寺子屋

2011.03.03 | おしらせ

毎月第1・3火曜日の夜に吉尾副院長主催の学習会「寺子屋」が開催されています。主に脳画像を見ながら、障害部位の確認、考えられる病態、そしてこれからの可能性やアプローチの方法などについて、出席者全員で考えていきます。学習はさせられるものではない、自ら行うものだということで、副院長の一方的なセミナーではなく、出席者全員の参加型寺子屋になっています。出席者は職種を問わず、ディスカッションも幅広く、回を重ねるごとに前回考えさせられたことが参考になっていくという構成になっています。課題提示や進行、解説やまとめは副院長自身が戦略的に行いますが、出席者は気づかされることが多く、反省しきりの寺子屋です。
【先日の寺子屋】
 先日開かれた寺子屋では多発性脳梗塞の患者さんについて提示がありました。入院中に杖歩行レベルから車椅子レベルに能力低下がみられたので、担当セラピストは再発だろうと思ったが、診断では否定され、納得していない様子。たまたま患者さんご自身が万歩計のデータを記録しておられ、それを見るとある日を境に急激に低下していることから、再発を疑うのも理解できますが、神経学的な症状や画像上での異常はなく、特別なエピソードもないのです。

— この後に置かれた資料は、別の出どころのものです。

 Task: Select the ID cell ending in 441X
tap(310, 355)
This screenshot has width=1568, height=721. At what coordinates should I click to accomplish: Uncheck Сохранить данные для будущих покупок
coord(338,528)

 病棟リーダーからの相談があり、副院長が1日担当することになりました。患者さんは旅行がお好きで、旅が趣味の一つである副院長と話が盛り上がりました。そして、患者さんはベッドから立ち上がり、旅行で撮った写真を杖を持たずに歩いて探しに行き、副院長に見せに来たのだそうです。
 これで歩行レベルが急激に落ちて、そこから上がってこない原因が患者さん側にないことがよく分かります。私たち医療スタッフは問題を患者さんだけから見い出そうとしますが、医療スタッフ側に問題があることも多いのです。患者さんの評価をすることはもちろんですが、スタッフ自身、そして関わるチームや病棟の評価もしないといけないことを知らされました。その後、患者さんは毎日杖歩行レベルで、にこやかにリハビリテーションに取り組んでいらっしゃいます。